If you arrived after 1pm they may have been gone, or atleast outside the arena since they were finished for the day.


----------



## lsm (Mar 11, 2009)

I was there before 1 but not by much. I never read anything about the fact that the SQ portion being 5 hours in the morning or i would have saved the $$ I spent on a hotel room, two day passes, etc... Oh well I guess.


----------



## tijuana_no (Jan 31, 2008)

Mic10is said:


> I've been competing and judging since 99 and while the competition scene is nothing like it was- for a finals that was just announced a few months ago and in an overall down economy this is actually a pretty cool finals.
> All sq was judged during designated quiet time 8am to 1pm.
> After that all the cars for install were moved outside for install while they spl cars went and did their thing .spl was still running when I left for the night at 10pm.
> 
> So under the circumstances this is a very we'll run show. 24 sq cars total at last count. 50+ spl for usaci db drag and iasca


I agree , there was not a very big turn out , but very good quality of competitors and from my point of view very good judging .
It was great meeting you and the rest of the IASCA judges .I hope we can do this again .


----------



## SteveH! (Nov 7, 2005)

So, are there any pics?


----------



## c_lacombe (Jan 24, 2011)

It was a very well organized show. Mic, Travis, and Keith did an excellent job and spent a lot of time on the floor after SQ judging getting off the record demo's and giving out some good advice from their years of experience.
The SPL portion held up to their end of the bargain and kept the floor quiet during SQ judging. The awards ceremony was smooth, humerous, and very timely.
For 4 months planning this show went very well. I can see with another year of planning this show being easily 2-3 times bigger.


----------



## Thrill_House (Nov 20, 2008)

Its funny to read such a scathing review because I drove 8 hours from canada to compete in IASCA pro am sq and had an amazing time! For me it was the best finals yet, and I have been to 4 others before. There was a super solid turn out of great sounding sq cars, sorry you werent able to find us for whatever reason but I assure you there were quite a few of us there.


----------



## pocket5s (Jan 6, 2012)

It wasn't hard to find us. We had one corner all to ourselves. We were the corner with all the really clean cars and one ugly truck (mine  ). I heard nothing but good things about the judging. I think the one thing people were worried about would be consistency between east and west coast and that didn't seem to be an issue at all. So kudos to Keith, Mic and Travis. 

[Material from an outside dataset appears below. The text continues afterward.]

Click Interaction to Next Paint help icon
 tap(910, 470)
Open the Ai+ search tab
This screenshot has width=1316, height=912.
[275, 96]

The only issue I had with the whole thing was the noise floor was high enough to make it hard to have a conversation most of the time. The SPL competition itself wasn't an issue, it was everyone else hammering away endlessly. At one point I pulled out my JL Audio App equipped iPhone and measured a consistent 80-85db, with the occasional 90db depending on who was playing and how close. Given that a normal conversation is 60-65db, 80+ heard for hours on end is loud. If it had been warmer we all probably would have gone outside for the day.

As my first finals as a competitor (went to many 'back in the day' as a spectator) I had a good time and look forward to many more.


----------



## Thrill_House (Nov 20, 2008)

pocket5s said:


> It wasn't hard to find us. We had one corner all to ourselves. We were the corner with all the really clean cars and one ugly truck (mine  ). I heard nothing but good things about the judging. I think the one thing people were worried about would be consistency between east and west coast and that didn't seem to be an issue at all. So kudos to Keith, Mic and Travis.
> 
> The only issue I had with the whole thing was the noise floor was high enough to make it hard to have a conversation most of the time. The SPL competition itself wasn't an issue, it was everyone else hammering away endlessly. At one point I pulled out my JL Audio App equipped iPhone and measured a consistent 80-85db, with the occasional 90db depending on who was playing and how close. Given that a normal conversation is 60-65db, 80+ heard for hours on end is loud. If it had been warmer we all probably would have gone outside for the day.
> 
> As my first finals as a competitor (went to many 'back in the day' as a spectator) I had a good time and look forward to many more.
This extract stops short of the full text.